Stated goal: Continue the forum post about passing an XCom date value into a Redshift SQL file, picking up right after its last line of DAG code.

-------- Source --------

0

I want to pass the date value (from a variable) as partition column in sql file. The variable is not getting evaluated. The variable is stored in Xcom. Is there any better way to do .

Rendered template:

    TO 's3://opsake/prc/deldb/ldp_pipeline_hist/partiton_key=''{{ ti.xcom_pull(task_ids='genExecParam', key='app_run_dt') }}''/'
   iam_role 'arn:aws20xxx:role/Re11dccc3role'
   allowoverwrite
  format as parquet
  maxfilesize 100 mb;, parameters: None

Code : Here I am using the ds or inputdate

def genExecParam(**kwargs):
   if 'ds_date' in kwargs['dag_run'].conf:
      app_run_dt = (kwargs['dag_run'].conf['ds_date'])
   else:
      app_run_dt = kwargs['ds']
      var_dt = datetime.fromisoformat(kwargs['ds'])
      app_prev_run_dt = (var_dt + timedelta(days=-1)).strftime('%Y-%m-%d')
      # (datetime.now(timezone('UTC'))+timedelta(days=-1)).strftime(date_format)
   app_run_id = datetime.now(timezone('UTC')).strftime('%Y%m%d%H%M%S')
   kwargs['ti'].xcom_push(key='app_run_id', value=app_run_id)
   kwargs['ti'].xcom_push(key='app_run_dt', value=app_run_dt)

Dag:

from datetime import datetime, timedelta
from airflow import DAG
from airflow.providers.amazon.aws.operators.redshift import RedshiftSQLOperator
from airflow.utils.trigger_rule import TriggerRule
from pytz import timezone
import pendulum
from utils.dagUtils import *



localtz = pendulum.timezone('America/Los_Angeles')

# default arguments to DAG
default_args = {
    "owner": "delta",
    "depends_on_past": False,
    "start_date": datetime(2022, 7, 2, tzinfo=localtz),
    "email": [emalgrp],
    "email_on_failure": True,
    "email_on_retry": True,
    "retries": 1,
    "retry_delay": timedelta(minutes=5),
    "max_active_runs": 1,
    "catchup": False,
}
var_dt = '{{ ds }}'

with DAG(
        'extrse',
        default_args=default_args,
        description='extse',
        max_active_runs=1,
        schedule_interval= '0 10 * * *',
        catchup= False,
        tags=['env', 'prod'],
        on_success_callback=dag_success_callback,
        on_failure_callback=dag_failure_callback,
        template_searchpath ='/usr/local/airflow/dags/modules/'
) as dag:
    AppStart = DummyOperator(task_id='start')
    var_ds_date = "{{ ti.xcom_pull(task_ids='genExecParam', key='app_run_dt') }}"
    var_ds_prev_date = "{{ ti.xcom_pull(task_ids='genExecParam', key='app_prev_run_dt') }}"
    app_run_id = "{{ ti.xcom_pull(task_ids='genExecParam', key='app_prev_run_dt') }}"

-------- Supplied data --------

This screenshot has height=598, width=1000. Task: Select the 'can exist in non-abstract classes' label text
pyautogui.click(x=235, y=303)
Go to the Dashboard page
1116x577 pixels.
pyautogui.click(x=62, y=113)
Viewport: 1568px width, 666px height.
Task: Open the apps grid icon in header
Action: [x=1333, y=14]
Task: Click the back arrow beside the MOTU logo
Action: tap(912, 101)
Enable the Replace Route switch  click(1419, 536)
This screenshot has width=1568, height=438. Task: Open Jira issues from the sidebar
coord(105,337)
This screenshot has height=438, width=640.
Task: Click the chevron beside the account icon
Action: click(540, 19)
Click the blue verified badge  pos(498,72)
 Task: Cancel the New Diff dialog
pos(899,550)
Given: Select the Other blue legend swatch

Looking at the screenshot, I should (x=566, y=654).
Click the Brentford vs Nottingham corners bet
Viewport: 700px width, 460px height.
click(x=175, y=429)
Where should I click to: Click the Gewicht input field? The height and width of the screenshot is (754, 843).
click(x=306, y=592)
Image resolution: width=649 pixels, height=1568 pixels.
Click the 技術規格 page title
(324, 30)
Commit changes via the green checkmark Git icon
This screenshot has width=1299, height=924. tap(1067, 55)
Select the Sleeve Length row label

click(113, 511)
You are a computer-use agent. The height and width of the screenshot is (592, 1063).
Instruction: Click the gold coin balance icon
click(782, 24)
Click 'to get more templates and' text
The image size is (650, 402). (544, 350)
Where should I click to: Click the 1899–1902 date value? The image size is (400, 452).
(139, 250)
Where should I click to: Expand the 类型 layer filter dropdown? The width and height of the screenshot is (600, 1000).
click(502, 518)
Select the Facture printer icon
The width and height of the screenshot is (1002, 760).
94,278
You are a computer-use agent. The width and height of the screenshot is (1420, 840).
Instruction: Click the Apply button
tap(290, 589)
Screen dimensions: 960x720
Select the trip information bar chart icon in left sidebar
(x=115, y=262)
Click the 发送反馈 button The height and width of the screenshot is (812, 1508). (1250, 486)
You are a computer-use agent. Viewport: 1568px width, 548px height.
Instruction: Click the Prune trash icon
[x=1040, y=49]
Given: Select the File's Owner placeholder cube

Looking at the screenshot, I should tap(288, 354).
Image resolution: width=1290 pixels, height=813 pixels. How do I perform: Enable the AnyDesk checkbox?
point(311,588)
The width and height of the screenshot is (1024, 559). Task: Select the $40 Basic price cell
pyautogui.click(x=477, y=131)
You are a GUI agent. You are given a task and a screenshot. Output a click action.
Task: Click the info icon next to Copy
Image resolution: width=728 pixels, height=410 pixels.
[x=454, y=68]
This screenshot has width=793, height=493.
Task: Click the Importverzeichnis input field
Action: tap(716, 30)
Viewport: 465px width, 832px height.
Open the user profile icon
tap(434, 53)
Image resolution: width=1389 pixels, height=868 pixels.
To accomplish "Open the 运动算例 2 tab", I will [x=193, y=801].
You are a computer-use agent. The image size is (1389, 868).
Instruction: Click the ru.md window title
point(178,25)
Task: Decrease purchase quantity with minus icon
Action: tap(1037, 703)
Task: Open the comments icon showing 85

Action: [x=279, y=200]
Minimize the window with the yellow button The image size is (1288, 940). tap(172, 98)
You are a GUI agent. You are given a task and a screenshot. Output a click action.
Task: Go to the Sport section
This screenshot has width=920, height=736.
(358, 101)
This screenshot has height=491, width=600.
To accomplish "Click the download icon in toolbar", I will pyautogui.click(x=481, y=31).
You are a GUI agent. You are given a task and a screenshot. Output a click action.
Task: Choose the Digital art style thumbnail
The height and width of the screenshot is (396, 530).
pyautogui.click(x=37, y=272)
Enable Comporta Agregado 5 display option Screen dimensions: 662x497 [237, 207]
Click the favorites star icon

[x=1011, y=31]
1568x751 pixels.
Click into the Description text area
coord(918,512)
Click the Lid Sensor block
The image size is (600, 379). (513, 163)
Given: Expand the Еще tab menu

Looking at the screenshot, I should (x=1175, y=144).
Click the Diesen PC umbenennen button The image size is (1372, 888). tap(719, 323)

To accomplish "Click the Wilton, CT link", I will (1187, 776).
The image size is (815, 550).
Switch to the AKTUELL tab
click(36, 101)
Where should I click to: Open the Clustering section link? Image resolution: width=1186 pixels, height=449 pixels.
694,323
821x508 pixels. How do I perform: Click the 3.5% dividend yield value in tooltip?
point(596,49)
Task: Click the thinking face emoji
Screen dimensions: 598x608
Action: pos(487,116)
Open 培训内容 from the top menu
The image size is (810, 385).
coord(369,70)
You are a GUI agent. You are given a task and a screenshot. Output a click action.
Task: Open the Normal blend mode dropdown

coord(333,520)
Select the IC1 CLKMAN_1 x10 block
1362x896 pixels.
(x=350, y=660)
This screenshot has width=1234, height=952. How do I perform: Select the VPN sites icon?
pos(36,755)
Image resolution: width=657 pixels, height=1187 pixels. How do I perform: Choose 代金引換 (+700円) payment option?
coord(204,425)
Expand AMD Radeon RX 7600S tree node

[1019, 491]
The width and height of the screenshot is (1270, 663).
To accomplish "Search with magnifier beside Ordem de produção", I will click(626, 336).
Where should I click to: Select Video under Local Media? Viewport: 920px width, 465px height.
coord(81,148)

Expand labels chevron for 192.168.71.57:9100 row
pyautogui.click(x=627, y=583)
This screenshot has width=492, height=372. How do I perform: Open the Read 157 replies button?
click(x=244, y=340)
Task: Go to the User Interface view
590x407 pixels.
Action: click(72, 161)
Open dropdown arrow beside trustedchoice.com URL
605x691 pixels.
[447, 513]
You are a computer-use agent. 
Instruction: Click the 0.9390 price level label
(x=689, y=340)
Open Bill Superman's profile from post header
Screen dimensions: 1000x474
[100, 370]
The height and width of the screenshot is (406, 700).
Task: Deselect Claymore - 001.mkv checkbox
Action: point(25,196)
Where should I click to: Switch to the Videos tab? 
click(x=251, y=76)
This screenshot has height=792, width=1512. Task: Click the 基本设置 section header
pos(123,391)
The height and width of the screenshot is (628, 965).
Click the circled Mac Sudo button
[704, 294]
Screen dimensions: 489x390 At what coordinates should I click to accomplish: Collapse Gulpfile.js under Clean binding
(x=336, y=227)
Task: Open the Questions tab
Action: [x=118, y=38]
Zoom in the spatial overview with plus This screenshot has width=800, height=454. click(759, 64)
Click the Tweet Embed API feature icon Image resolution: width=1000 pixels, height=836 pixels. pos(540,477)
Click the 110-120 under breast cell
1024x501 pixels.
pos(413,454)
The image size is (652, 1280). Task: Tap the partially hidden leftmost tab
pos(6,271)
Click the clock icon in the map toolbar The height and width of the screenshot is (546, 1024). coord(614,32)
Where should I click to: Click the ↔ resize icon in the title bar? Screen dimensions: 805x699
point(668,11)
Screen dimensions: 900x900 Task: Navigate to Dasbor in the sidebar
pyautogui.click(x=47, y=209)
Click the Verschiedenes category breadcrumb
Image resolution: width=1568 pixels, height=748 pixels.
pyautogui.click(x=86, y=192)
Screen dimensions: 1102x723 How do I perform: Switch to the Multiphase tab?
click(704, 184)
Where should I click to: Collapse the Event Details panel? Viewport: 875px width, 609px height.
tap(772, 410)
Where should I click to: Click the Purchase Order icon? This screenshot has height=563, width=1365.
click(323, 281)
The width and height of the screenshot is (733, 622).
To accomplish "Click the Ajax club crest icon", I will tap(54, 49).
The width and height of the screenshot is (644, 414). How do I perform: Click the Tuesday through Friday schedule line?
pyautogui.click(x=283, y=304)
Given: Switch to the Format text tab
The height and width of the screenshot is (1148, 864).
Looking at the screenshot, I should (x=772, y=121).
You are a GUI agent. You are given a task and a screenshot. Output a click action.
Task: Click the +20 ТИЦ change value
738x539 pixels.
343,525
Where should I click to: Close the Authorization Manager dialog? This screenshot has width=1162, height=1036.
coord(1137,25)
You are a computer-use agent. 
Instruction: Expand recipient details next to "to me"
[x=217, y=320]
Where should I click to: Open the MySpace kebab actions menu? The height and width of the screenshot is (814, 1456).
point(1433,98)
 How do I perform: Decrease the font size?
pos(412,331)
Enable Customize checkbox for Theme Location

--------

Response to the exercise:
    genExecParam = PythonOperator(task_id='genExecParam', python_callable=genExecParam, provide_context=True)

    sourouse = RedshiftSQLOperator(task_id='sourouse',
        redshift_conn_id='deltn_id',
        sql=['prc_layer/sql/lighthract.sql'],
        params={"data_bucket_name": data_bucket_name,"prc_db_dir": prc_db_dir,"var_ds_date": var_ds_date})

AppStart >>genExecParam >>source_ld_lighthouse

Sql File:

UNLOAD ('select * from test.sales_report')
TO 's3://{{ params.data_bucket_name }}/{{ params.prc_db_dir }}/ldp_pipeline_hist/partiton_key={{ params.var_ds_date }}/'
           iam_role 'arn:awrole'
           allowoverwrite
          format as parquet
          maxfilesize 100 mb;
user3858193
  • 1,320
  • 5
  • 18
  • 50

1 Answers1

0

RedshiftSQLOperator's params is not part of template_fields, so jinja syntax is not allowed in params.

Instead, sql is the part of template_fields, so it is possible to do like this.

UNLOAD ('select * from test.sales_report')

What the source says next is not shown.